* _About this exercise_
Where does the word "Music" occur in the entries below? Copy every line that has it.

Entries taken from a collection:
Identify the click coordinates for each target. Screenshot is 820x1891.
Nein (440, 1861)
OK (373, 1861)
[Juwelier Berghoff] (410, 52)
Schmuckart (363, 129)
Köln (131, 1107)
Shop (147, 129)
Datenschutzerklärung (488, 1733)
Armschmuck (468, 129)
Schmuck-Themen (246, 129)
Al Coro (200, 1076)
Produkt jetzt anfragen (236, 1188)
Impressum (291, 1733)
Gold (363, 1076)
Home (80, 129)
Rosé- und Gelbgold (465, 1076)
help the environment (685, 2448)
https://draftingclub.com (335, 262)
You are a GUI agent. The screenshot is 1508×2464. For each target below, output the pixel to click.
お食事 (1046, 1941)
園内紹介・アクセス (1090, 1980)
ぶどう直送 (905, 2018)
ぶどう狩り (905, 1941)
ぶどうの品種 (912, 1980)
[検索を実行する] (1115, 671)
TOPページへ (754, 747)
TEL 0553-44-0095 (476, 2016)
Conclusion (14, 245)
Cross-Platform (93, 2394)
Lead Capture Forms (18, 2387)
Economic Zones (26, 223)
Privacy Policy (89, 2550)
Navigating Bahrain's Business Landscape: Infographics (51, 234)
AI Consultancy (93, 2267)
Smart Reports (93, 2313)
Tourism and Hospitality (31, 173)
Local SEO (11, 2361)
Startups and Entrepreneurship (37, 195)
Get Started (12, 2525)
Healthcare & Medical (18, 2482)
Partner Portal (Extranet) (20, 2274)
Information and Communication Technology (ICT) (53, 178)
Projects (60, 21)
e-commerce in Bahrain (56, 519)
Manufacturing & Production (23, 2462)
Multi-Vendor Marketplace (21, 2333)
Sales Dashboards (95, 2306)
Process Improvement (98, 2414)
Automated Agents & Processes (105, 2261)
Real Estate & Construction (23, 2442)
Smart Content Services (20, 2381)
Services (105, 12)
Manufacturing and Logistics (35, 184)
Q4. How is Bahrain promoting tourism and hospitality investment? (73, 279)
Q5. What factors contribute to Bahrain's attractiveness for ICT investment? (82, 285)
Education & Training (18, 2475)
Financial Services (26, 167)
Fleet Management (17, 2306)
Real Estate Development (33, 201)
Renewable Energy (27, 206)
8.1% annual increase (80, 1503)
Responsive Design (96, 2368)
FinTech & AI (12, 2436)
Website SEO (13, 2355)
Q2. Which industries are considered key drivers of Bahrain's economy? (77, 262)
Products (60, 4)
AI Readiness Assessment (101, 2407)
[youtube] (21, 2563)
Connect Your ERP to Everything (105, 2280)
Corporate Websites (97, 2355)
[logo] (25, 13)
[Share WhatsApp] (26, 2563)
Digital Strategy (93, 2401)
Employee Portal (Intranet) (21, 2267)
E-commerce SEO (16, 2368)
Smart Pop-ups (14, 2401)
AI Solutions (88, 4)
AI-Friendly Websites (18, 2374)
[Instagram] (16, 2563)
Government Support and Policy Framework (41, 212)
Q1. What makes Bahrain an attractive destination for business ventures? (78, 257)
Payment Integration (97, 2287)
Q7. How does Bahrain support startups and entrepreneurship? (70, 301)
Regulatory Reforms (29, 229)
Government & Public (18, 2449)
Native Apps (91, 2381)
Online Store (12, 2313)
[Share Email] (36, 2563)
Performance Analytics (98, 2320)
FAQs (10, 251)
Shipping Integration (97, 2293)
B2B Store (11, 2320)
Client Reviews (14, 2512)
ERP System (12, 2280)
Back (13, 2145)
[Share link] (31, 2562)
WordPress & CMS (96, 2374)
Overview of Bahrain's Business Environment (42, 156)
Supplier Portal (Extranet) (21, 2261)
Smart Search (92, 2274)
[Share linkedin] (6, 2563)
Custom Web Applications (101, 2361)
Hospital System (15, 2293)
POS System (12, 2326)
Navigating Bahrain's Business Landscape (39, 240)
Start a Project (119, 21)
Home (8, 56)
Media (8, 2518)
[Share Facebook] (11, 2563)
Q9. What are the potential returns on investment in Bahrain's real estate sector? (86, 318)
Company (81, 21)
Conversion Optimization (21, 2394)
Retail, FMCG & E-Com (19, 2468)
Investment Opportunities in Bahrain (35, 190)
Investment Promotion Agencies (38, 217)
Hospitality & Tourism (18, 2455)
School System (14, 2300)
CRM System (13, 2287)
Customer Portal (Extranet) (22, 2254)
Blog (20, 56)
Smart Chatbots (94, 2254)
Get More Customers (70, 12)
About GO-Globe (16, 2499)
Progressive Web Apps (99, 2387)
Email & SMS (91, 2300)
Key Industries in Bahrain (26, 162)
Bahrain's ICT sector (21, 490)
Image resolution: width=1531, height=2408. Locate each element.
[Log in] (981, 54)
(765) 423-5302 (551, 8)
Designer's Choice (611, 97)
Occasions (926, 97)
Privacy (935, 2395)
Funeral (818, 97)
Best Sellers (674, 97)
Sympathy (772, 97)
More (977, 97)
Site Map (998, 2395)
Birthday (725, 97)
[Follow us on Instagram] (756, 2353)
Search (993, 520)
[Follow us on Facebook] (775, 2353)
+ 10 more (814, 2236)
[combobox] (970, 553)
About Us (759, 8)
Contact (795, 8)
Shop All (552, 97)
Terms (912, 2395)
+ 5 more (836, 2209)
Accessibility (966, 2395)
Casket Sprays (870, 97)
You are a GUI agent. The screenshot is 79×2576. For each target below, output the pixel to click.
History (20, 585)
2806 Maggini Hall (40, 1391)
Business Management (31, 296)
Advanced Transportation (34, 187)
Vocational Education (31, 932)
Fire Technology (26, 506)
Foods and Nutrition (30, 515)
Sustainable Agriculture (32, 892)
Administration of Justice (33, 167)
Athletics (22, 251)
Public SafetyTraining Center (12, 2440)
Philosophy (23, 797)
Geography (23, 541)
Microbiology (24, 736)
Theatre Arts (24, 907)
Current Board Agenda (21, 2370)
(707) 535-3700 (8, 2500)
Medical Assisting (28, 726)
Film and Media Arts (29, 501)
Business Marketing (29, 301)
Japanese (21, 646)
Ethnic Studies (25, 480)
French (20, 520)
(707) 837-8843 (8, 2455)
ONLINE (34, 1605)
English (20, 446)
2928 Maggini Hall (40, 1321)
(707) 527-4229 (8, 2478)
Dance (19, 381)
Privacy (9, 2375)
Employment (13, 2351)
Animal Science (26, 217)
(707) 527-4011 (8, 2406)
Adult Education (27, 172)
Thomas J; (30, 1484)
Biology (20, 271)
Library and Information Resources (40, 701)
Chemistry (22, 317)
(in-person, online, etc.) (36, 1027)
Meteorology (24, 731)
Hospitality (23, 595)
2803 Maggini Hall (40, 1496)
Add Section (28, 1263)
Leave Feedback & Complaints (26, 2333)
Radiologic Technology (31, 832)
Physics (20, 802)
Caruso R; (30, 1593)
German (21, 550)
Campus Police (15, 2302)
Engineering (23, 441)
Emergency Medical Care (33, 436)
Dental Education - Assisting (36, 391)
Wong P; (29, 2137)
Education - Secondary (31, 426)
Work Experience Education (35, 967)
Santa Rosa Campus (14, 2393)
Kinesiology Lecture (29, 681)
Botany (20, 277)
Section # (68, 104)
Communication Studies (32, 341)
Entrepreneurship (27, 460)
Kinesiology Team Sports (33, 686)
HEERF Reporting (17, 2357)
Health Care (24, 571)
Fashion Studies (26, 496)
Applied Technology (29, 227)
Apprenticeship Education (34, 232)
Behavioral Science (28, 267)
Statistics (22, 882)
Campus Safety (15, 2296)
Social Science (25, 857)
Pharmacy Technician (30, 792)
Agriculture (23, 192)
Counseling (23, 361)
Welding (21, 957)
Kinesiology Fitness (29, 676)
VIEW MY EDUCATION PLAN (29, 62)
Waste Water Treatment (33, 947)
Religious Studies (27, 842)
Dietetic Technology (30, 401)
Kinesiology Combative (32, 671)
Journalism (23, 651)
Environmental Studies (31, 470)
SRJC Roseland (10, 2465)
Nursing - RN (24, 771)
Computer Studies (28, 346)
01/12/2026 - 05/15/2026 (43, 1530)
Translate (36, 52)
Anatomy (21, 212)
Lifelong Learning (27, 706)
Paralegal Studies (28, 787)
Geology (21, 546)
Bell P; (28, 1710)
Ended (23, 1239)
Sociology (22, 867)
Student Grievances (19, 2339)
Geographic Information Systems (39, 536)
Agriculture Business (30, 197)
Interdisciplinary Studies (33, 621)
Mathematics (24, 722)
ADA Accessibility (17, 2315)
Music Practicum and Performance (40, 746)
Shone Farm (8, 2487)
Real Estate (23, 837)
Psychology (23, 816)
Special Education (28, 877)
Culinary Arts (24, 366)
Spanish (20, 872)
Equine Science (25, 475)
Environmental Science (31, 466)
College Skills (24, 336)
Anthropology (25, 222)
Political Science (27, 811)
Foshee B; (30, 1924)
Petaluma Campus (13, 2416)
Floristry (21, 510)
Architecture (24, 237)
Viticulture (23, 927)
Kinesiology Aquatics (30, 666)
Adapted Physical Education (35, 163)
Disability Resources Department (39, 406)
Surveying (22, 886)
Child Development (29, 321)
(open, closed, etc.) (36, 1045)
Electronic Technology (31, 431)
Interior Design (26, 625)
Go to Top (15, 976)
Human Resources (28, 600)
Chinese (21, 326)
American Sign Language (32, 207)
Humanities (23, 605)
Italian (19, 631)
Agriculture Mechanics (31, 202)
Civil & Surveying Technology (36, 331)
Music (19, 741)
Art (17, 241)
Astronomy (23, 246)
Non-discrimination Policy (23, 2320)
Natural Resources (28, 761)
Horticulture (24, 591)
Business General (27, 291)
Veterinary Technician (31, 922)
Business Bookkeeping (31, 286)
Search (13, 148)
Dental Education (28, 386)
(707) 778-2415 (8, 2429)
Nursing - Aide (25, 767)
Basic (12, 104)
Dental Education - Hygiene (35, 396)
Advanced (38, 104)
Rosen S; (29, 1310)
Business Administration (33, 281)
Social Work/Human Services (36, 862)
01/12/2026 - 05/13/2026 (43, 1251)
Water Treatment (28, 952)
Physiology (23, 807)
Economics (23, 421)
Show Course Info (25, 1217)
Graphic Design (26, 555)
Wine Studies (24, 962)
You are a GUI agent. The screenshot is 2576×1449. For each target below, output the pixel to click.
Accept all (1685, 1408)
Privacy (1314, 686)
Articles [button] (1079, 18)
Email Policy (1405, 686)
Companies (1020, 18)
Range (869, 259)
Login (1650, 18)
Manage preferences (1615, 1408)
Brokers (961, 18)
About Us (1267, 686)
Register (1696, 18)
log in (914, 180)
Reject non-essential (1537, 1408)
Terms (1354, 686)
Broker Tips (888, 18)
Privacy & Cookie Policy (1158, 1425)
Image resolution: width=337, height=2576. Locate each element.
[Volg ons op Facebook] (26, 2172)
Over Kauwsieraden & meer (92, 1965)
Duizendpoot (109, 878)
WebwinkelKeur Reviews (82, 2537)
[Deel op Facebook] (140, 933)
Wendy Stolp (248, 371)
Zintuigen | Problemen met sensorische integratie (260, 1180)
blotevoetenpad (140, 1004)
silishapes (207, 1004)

* _Your response_
Music Practicum and Performance (40, 746)
Music (19, 741)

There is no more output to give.